PS. For previous discussions of this proposal see:
http://marc.info/?t=126101683100002&r=1&w=1

----------------------------------------

Filename: xxx-connection-getinfo-option.txt
Title: GETINFO controller option for connection information
Author: Damian Johnson
Created: 14-Apr-2010
Status: Draft

Overview:

    This details an additional GETINFO option for tor controllers that would
provide information concerning a relay's current connections.

Motivation:

    All Internet facing applications (tor included) are possible vectors for
attack on the operator's system. With hundreds of connections to relatively
unknown destinations tor is already the bane of any network based IDS, and
unless tor can be proved infallible and bug free (which would be quite a
feat!) it cannot be blindly trusted.

    While it is impossible to guard against every potential future
vulnerability, controllers can attempt to mitigate this threat by both
auditing tor's behavior and providing indicator of its activity to savvy
users. Connection related information is a useful tool for both of these
purposes.

    In terms of auditing, the following are some conditions controllers can
check for with connection information:
      - Persistent unestablished circuits. For instance a circuit has an
outbound connection without a corresponding inbound counterpart. If such a
connection was active (had substantial traffic) this would be troubling
enough to alert the user.
      - Relatively asymmetric traffic on circuits. Ie, if the controller
sees 10 kb/s inbound on a circuit and 5 mb/s outbound this could be a good
indicator that someone's using tor to issue a dos, fetch data from the local
system, etc.
      - Any connections to the local network when ExitPolicyRejectPrivate is
set, indicating that tor's being used to proxy connections to the local lan.
      - Peculiar patterns of connections, for instance numerous outbound
connections to a single IP, or if 99% of all bandwidth belonging to a single
circuit.
      - Scrubbed connection data limits our ability to check for obedience
to the exit policy, but for strictly non-exit relays we can still alert the
user if any non-relay outbound connections occur.

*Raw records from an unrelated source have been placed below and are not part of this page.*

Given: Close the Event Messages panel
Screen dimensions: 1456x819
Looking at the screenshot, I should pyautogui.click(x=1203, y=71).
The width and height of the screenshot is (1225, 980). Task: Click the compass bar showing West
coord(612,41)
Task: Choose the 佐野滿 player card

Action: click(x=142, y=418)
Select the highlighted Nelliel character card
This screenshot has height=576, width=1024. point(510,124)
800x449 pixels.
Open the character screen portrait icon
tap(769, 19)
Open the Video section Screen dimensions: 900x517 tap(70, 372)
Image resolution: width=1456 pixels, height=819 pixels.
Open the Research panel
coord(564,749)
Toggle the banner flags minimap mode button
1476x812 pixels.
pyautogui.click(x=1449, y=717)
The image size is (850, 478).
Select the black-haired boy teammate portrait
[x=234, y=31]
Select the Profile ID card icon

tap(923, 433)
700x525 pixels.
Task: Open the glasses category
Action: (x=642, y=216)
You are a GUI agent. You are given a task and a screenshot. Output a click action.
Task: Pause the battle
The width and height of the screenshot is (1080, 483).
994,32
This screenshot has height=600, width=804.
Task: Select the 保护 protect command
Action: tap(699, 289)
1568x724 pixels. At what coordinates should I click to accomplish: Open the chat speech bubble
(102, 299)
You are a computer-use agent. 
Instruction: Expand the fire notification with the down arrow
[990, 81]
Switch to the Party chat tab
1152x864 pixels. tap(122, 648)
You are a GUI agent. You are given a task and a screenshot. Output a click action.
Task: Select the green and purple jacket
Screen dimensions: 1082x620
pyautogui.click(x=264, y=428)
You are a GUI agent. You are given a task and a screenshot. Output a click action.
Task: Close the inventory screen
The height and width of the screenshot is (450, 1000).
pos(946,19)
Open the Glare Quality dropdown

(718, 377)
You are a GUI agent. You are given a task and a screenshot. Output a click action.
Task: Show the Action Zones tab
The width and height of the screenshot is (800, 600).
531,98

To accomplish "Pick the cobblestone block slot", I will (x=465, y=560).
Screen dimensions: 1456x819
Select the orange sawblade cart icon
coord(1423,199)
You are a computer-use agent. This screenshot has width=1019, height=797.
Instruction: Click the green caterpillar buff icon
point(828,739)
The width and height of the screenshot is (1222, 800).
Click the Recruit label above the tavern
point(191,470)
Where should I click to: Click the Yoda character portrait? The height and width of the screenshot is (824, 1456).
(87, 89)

    Of course if we're working from the assumption that tor has been
compromised, then the information provided from the control port cannot be
blindly trusted. Hence connection data should be validateable against the
system's connection querying utilities (netstat, ss, lsof, etc - which are
more likely to be under a host based IDS, if present). This requires that
the system's been completely compromised (elevated permissions) before
controllers can be tricked, rather than just tor.

    While automated detection is handy for detecting known behavior that
might indicate issues, visualization gives us the possibility of finding
much more thanks to our tinfoil hat wearing user base. A clear display of
tor's current behavior gives assurance that tor's functioning as it should,
plus a level of transparency desirable from anyone with even the slightest
bit of paranoia. Tor is a guest process in the system of relay operators and
we should not hide what it does without legitimate reason.

    Another (albeit unintended) benefit of visualizing tor's behavior is
that it becomes a helpful tool in puzzling out how tor works. For instance,
tor spawns numerous client connections at startup (even if unused as a
client). As a newcomer to tor these asymmetric (outbound only) connections
mystified me for quite a while until until Roger explained their use to me.
The proposed TYPE_FLAGS would let controllers clearly label them as being
client related, making their purpose a bit clearer.

    At the moment connection data can only be retrieved via commands like
netstat, ss, and lsof. However, fetching it via the control port provides
several advantages:

      - scrubbing for private data
          Raw connection data has no notion of what's sensitive and what is
not. The relay's flags and cached consensus can be used to take educated
guesses concerning which connections could possibly belong to client or exit
traffic, but this is both difficult and inaccurate.

      - additional information
          All connection querying commands strictly provide the ip address
and port of connections, and nothing else. However, for auditing and
visualization the far more interesting attributes are the connection's
bandwidth usage, uptime, and the circuit to which it belongs.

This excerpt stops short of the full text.